# What the task requires
Beneath this task are records; count how many lines include the string "agent" and answer with that number alone.

Dataset excerpts Start Marker

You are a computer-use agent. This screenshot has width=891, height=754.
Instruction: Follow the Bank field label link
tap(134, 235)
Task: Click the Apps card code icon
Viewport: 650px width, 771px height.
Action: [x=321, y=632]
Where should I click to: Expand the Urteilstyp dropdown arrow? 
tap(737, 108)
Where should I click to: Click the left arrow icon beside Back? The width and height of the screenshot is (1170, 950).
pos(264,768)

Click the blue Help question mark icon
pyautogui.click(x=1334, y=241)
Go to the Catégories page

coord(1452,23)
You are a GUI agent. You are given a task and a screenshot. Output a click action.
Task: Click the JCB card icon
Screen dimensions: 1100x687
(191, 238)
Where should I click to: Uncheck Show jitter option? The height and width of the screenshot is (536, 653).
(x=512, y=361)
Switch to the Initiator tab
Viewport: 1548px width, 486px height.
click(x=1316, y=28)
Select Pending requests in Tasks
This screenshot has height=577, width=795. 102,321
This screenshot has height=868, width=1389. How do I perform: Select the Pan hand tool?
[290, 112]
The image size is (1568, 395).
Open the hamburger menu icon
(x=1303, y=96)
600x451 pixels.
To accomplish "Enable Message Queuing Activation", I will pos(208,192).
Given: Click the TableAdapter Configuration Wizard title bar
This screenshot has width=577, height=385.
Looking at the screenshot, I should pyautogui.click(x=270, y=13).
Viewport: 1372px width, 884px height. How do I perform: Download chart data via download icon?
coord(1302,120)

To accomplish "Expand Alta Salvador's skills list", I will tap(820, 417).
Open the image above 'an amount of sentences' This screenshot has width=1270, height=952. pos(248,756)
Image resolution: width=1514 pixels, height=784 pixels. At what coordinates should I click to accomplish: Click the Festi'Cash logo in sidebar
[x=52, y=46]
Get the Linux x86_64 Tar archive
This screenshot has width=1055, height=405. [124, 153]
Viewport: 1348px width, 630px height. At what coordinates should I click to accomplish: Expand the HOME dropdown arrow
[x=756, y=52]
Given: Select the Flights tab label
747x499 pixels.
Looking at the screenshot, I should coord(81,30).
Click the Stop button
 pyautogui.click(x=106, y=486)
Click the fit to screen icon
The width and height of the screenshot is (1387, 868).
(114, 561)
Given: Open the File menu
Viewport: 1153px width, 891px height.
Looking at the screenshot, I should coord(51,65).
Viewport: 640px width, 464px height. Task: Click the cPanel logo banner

Dataset excerpts End Marker

# Answer space
2